Never again will you have to look up how to perform a specific formula on Excel: the software will solve it for you

Another place we’re likely to see the advent of transformational GenAI applications is automating the enterprise. Companies are already developing new modes of computer human interaction that tip the balance in favour of machines auto-completing actions in our favourite software tools.

Like the leap from a command-line to the user-friendly computer interfaces we know today, OpenAI’s tie-up with Microsoft promises a shift towards automation within the software solutions a huge proportion of us interact with every single day. Never again will you have to look up how to perform a specific formula on Excel: the software will solve it for you.
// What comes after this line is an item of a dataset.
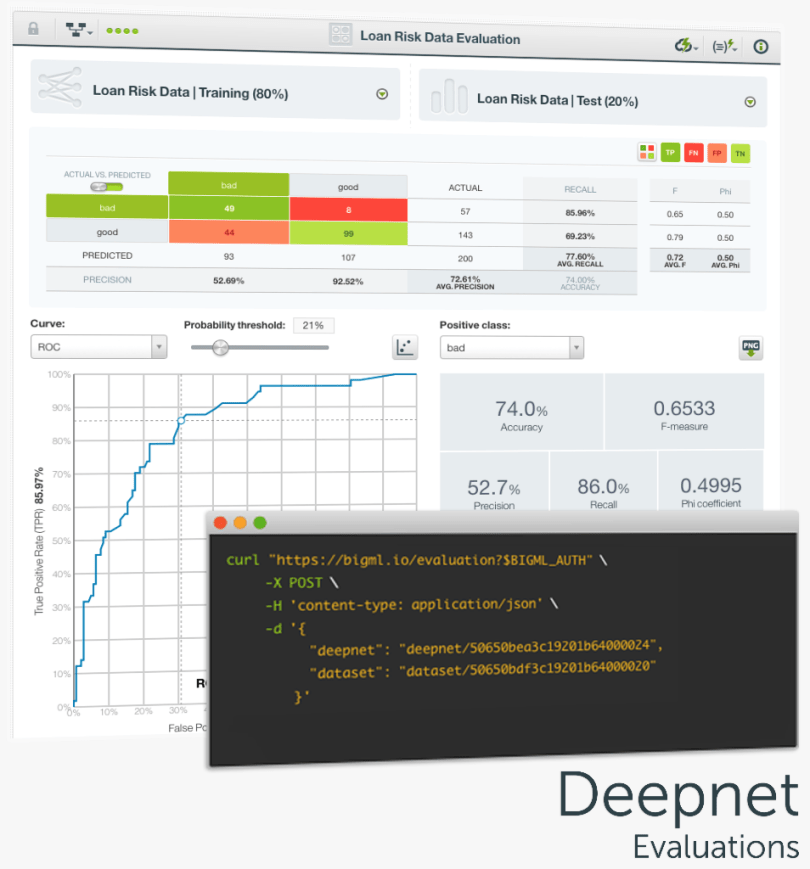Download the chart as PNG
810x869 pixels.
pyautogui.click(x=750, y=348)

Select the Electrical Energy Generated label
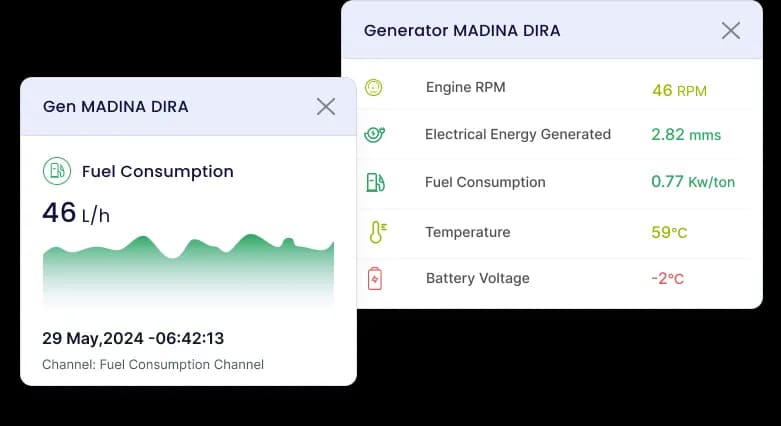(x=517, y=134)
While the actions targeted for automation start out being menial ones such as search, retrieval and number crunching, far more complex actions will fall into scope as AI capabilities continue to improve. We might be met with a world where every professional is equipped with a capable digital agent that has vast baseline knowledge on solving tasks, can rapidly learn from user demonstration, and will eventually become hyper-personalised.

The latest iteration of GenAI is a major leap in AI capabilities and the rate of change in the field promises more transformation on the way. If we take the time to think beyond the obvious first-order use cases we discussed, the field opens up a great deal of possibilities. The question is just: who’s willing to find them?

Nathan Benaich is the founder and general partner of AI-focused VC firm Air Street Capital.